CFM is the thing...
John,
It's best to go by CFM (cubic feet per minute), not HP. Not all pumps that require a 5HP motor are the same. Check the output at 90 PSI, which is where I run my drills and die grinders.
I have been using a 2 cyl 5HP wet pump compressor with 25 gallon tank, rated at 6.4CFM @90 PSI. It is fine for riveting and most drilling. While drilling wing skins I was operating that drill continuously, and eventually the RPM would slow, and the compressor ran most of the time. This was not a problem, as the pump is cast iron and is built for it, but I don't like slowing down to wait for the compressor to catch up.
What makes the compressor run is how many CFM your tools draw. Cheap drills will suck tons of air, as do blow guns, conventional spray guns, DA sanders, bead blasters and die grinders. Is my 6CFM enough? OK for riveting, and adequate for drilling if you don't mind waiting.

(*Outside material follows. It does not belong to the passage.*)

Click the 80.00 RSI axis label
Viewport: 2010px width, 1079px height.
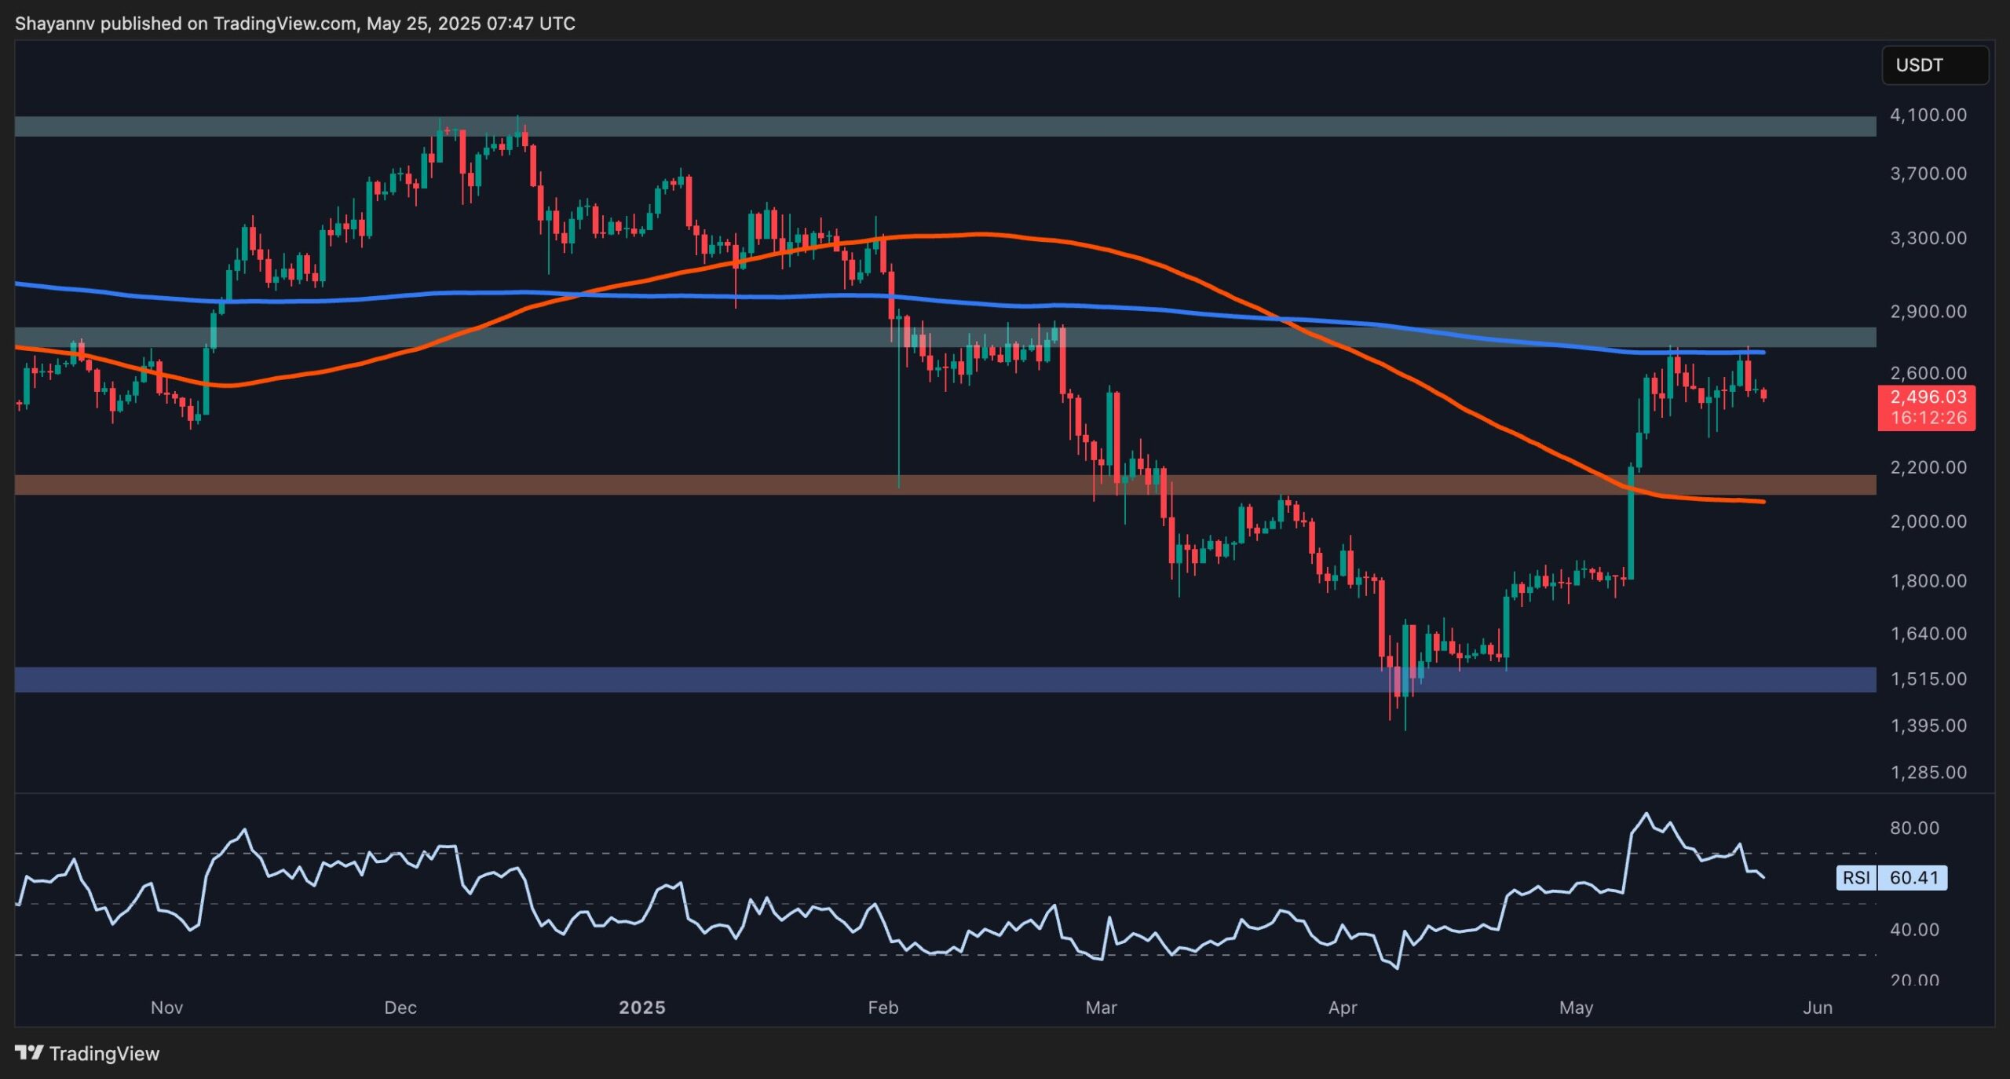[1914, 828]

But, When dressing parts with a die grinder and scotch brite disks, 6CFM was not enough, the grinder would lose RPM, and I'd have to wait for the compressor to fill the tank. the Pump also got pretty hot.
Also, I've been spraying furniture with Lacquer in a cheap automotive paint gun, and here too, during a long session, I'd have to stop painting to wait for the compressor to catch up. In hindsight, I wish I had spent a tad more and gone with one that would put out above 12 CFM at 90 PSI, which is what most of my sanding and grinding tools need.
I'm now building a new shop and upgrading my compressor to a vertical tank model, that'll do 14CFM at 110 PSI. I got tired of the compressor running all the time, and I'd like to run a bead blaster. This will be the last compressor I have to buy, cause it'll run anything I hook up to it. Northern Tool has many good compressors on sale with free shipping right now.
Another tip, If you can put your compressor in another room, or mount it outside, that would help to lessen the noise.